Pull every line with "resolution" from the data.

Start of Block

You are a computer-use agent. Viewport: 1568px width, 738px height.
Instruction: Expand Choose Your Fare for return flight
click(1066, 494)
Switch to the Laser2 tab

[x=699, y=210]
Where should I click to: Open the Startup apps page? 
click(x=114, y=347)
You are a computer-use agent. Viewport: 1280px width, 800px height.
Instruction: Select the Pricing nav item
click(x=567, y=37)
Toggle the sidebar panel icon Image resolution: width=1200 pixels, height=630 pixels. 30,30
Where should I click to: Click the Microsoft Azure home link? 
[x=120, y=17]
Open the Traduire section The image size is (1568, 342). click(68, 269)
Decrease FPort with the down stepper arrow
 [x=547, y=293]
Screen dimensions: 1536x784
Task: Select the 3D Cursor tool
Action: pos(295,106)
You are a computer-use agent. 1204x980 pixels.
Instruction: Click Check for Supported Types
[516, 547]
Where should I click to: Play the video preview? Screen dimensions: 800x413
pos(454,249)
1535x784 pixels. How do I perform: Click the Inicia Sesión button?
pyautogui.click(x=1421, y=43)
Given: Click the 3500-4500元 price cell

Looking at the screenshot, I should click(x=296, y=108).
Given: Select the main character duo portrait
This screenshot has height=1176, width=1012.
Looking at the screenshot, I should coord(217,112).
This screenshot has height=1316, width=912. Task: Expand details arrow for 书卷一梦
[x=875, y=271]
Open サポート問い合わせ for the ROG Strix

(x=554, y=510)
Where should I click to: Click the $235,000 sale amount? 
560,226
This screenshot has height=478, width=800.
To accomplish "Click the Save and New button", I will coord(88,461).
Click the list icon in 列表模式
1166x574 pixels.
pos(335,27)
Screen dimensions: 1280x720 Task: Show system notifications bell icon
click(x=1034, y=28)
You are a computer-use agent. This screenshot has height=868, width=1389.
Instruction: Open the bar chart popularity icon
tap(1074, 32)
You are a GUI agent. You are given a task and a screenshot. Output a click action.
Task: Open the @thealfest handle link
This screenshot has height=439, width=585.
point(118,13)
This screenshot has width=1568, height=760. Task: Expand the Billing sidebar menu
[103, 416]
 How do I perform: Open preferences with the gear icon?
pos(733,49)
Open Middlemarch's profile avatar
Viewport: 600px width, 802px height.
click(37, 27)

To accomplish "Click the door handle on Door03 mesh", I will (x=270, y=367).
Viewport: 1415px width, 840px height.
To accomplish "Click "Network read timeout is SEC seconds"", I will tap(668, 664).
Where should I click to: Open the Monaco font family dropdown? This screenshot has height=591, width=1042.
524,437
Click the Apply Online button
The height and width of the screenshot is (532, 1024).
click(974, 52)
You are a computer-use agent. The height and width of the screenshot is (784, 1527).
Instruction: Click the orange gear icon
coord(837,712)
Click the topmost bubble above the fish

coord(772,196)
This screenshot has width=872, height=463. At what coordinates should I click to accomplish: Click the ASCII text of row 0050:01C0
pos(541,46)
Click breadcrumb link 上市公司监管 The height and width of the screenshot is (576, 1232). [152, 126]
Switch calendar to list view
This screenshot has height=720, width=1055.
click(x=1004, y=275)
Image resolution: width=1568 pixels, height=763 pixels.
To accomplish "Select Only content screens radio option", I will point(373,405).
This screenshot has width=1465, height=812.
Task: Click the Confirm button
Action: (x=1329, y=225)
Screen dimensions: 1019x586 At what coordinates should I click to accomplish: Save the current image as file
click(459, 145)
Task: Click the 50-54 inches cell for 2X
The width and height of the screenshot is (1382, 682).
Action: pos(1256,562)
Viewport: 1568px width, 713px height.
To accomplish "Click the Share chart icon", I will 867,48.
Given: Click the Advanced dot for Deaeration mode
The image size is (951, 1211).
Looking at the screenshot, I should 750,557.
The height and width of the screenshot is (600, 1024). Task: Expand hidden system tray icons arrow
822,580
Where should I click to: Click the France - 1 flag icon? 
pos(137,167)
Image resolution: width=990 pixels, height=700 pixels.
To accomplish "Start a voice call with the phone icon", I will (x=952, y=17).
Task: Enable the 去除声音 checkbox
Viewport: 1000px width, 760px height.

End of Block

COMPLETED TASK —
Toggle the sidebar panel icon Image resolution: width=1200 pixels, height=630 pixels. 30,30
Image resolution: width=1568 pixels, height=763 pixels.
Image resolution: width=990 pixels, height=700 pixels.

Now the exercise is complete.